→ **Task list**:
A. In the passage on the FGP peptide and PMN, what pretreatment abrogated the increase in cytosolic calcium caused by FGP phage?
B. Quote the FGP peptide passage from "We recently described" up to and including "of public databases.".
C. Continue the passage on the FGP peptide and PMN from where it stops.

→ **Passage provided**:
%%

We recently described results of panning experiments in which random peptide phage display libraries were applied directly to live human PMN (11). Panning lead to the discovery of several sets of novel PMN-binding peptide motifs. As displayed in pentameric form on phage particles, one of these peptide sequences, FGPNLTGRW (FGP), was shown to elicit an increase in the concentration of cytosolic calcium ([Ca²⁺]_i) in PMN. This response was abrogated by pretreatment with pertussis toxin and thus consistent with signaling via a G_i protein-coupled receptor, a feature common to most PMN chemotactic agents. FGP phage binding to PMN was specifically inhibited by a synthetic peptide containing GPNLTGRW. Yet FGP peptide bears no apparent primary amino acid sequence homology to a described protein or peptide based on searches of public databases.

Because of the importance of calcium and G protein-coupled receptor signaling in PMN function (12, 13) and the significance of PMN in disease, we undertook the current studies to better understand the biological significance of FGP. Here, we characterize FGP as a novel PMN chemotactic agent, elucidate the mechanism of calcium signaling, and demonstrate that this activity is independent of known G protein-coupled receptors found on PMN that mediate chemotaxis and that otherwise have properties expected of an FGP receptor.

	Materials and Methods

Top Abstract Introduction Materials and Methods Results Discussion References

 
Chemicals

Purchased reagents included fMLP, complement component C5a-des arg (C5a), and ATP, GTP, GDP, guanosine 5'-(-thio)triphosphate (GTPS; Sigma, St. Louis, MO), human rIL-8, stromal cell-derived factor-1 (SDF-1), RANTES, macrophage inflammatory protein 1 (MIP-1), monocyte chemoattractant protein (MCP-1; R&D systems, Minneapolis, MN), the competitive fMLP inhibitor, N-tert-butoxycarbonylmethionylleucylphenylalanine (Sigma), and [³⁵S]GTPS (NEN Life Sciences, Boston, MA).

%%

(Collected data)
%%

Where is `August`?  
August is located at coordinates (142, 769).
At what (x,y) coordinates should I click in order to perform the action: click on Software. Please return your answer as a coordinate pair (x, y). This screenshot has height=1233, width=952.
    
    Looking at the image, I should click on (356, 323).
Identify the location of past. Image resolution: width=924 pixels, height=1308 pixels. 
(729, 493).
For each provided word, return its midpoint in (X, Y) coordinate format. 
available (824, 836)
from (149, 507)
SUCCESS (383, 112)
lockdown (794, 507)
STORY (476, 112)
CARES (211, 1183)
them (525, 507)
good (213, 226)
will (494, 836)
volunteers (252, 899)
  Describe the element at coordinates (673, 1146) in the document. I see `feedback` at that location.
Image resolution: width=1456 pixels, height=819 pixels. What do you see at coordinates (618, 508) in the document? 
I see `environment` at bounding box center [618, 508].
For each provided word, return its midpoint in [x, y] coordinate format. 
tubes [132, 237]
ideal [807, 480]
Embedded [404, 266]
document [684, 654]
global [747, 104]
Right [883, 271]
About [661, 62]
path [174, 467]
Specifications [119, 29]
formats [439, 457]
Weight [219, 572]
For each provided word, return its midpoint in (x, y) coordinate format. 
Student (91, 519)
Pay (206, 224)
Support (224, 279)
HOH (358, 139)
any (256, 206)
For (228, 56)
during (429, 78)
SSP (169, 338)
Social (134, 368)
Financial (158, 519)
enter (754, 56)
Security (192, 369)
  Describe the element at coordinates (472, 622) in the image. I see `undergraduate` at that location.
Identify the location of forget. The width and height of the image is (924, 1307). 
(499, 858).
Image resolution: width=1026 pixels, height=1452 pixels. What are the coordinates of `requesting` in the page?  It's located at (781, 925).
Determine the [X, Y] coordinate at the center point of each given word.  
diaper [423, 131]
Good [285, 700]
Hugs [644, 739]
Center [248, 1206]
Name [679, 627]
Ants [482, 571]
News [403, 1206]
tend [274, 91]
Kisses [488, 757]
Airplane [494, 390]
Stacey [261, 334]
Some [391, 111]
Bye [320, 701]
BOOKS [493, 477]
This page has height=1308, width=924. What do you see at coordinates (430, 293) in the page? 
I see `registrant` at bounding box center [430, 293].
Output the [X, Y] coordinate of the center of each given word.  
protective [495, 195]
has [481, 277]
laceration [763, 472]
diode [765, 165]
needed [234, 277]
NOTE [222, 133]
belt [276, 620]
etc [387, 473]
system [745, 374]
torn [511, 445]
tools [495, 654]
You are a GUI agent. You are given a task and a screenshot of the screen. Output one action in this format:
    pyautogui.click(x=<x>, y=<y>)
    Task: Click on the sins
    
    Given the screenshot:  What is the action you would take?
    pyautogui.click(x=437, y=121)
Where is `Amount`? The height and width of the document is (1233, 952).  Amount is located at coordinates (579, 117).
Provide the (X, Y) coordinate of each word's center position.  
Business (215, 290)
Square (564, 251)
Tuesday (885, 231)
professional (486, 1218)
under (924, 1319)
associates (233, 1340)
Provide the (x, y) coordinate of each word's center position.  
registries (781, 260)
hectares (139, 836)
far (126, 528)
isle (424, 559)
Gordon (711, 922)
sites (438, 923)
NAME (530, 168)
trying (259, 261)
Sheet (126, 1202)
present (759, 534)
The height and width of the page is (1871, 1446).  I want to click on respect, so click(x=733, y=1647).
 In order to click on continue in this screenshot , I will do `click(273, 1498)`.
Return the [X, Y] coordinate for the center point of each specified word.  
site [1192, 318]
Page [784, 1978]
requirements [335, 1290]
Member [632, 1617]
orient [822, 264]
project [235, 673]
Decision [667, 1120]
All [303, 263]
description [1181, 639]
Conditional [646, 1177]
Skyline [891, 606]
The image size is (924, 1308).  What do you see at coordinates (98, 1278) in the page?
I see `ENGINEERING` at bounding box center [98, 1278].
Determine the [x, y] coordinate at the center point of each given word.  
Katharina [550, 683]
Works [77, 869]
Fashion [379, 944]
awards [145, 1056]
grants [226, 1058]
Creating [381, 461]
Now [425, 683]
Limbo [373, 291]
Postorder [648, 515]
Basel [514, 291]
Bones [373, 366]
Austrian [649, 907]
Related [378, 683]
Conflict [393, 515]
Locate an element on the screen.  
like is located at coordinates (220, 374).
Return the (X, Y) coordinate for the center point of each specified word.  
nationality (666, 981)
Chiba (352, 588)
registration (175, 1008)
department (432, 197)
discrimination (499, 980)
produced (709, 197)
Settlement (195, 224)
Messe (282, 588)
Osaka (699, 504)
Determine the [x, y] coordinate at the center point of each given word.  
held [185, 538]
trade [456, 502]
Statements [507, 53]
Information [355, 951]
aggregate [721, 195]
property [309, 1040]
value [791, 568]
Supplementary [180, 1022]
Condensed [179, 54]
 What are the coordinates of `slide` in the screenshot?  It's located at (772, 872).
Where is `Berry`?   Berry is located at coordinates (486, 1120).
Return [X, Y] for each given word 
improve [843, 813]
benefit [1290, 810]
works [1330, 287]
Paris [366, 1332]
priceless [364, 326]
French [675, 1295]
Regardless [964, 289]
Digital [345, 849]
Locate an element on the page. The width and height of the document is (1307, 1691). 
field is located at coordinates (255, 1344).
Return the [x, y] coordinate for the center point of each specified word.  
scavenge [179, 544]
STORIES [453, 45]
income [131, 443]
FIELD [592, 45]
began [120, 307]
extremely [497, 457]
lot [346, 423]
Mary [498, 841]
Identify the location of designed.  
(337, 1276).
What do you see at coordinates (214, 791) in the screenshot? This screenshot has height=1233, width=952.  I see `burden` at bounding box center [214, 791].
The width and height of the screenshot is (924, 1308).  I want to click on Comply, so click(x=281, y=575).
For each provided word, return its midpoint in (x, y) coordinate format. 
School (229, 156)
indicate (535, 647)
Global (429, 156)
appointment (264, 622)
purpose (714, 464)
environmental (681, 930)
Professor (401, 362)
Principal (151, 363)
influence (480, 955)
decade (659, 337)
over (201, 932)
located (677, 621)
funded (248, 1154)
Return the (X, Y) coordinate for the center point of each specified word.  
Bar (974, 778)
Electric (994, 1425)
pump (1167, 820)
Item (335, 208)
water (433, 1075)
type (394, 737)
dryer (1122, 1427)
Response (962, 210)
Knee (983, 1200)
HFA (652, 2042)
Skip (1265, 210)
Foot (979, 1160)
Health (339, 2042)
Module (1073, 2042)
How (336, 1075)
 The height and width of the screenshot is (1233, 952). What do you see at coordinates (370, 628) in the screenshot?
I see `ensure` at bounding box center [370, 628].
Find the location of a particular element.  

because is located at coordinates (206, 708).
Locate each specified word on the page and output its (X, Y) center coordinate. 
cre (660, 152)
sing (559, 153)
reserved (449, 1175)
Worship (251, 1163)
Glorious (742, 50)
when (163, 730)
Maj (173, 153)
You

%%

→ **Answers to the problems**:
A. Pretreatment with pertussis toxin.

B.
We recently described results of panning experiments in which random peptide phage display libraries were applied directly to live human PMN (11). Panning lead to the discovery of several sets of novel PMN-binding peptide motifs. As displayed in pentameric form on phage particles, one of these peptide sequences, FGPNLTGRW (FGP), was shown to elicit an increase in the concentration of cytosolic calcium ([Ca²⁺]_i) in PMN. This response was abrogated by pretreatment with pertussis toxin and thus consistent with signaling via a G_i protein-coupled receptor, a feature common to most PMN chemotactic agents. FGP phage binding to PMN was specifically inhibited by a synthetic peptide containing GPNLTGRW. Yet FGP peptide bears no apparent primary amino acid sequence homology to a described protein or peptide based on searches of public databases.

C.
Phage clone preparation

Selected phage clones for these experiments were propagated and concentrated as described previously (5, 14). Concentrations of stock phage suspensions in normal saline/HEPES buffer (NS/HEPES; 150 mM NaCl, 10 mM HEPES, pH 7.4) were determined by standard plaque counting assays (15). The amino acid sequences of the displayed peptides were confirmed for large-scale preparations by sequencing the coding nucleotides in the viral DNA as described (16).

Human blood cell and lymph node cell isolation

Blood cells obtained from healthy volunteers were isolated for experiments by one of two methods by using an institutionally approved protocol. For flow cytometric analyses of blood cells, blood anticoagulated with 3.8% sodium citrate underwent partial RBC lysis, washing, and suspension in modified HBSS, 10 mM HEPES, pH 7.4, devoid of Ca²⁺ and Mg²⁺ (HBSS(-)). For calcium mobilization and desensitization assays, PMN were isolated from whole blood, by a standard Ficoll separation technique (17); the separate mononuclear fraction enriched with monocytes and depleted of PMN was taken from Ficoll preparations for some experiments. After isolation, cells were resuspended at 4°C at a concentration of 5 x 10⁷ cells/ml and used for subsequent experiments. Additional human lymphocytes for flow cytometric analyses had been collected from lymph node biopsy material by physical disaggregation and tested negative for disease by prior morphologic and immunophenotypic evaluations at Emory University Hospital (Atlanta, GA).

Cell lines

Experiments were performed with several stable transfectant cell lines and nontransfected parent lines. These included Chinese hamster ovary cells with FPR (18) and C5a receptors (generous gifts of Dr. H. Miettinen, Montana State University, Bozeman, MT), 293 human embryonic kidney cells with FPR and FPR-L1 receptors (Ref. 19 ; generous gifts of Dr. P. M. Murphy, National Institute of Allergy and Infectious Diseases, Bethesda, MD) and 300-19 murine pre-B cells expressing chemokine receptors CXCR1, CXCR2, CXCR4, CCR2b, CCR4, and CCR5 (Ref. 20 ; generous gifts of Dr. M. Baggiolini, University of Berne, Berne, Switzerland). Transfectant cells were grown and passaged in the appropriate selective media as described (18, 19, 20).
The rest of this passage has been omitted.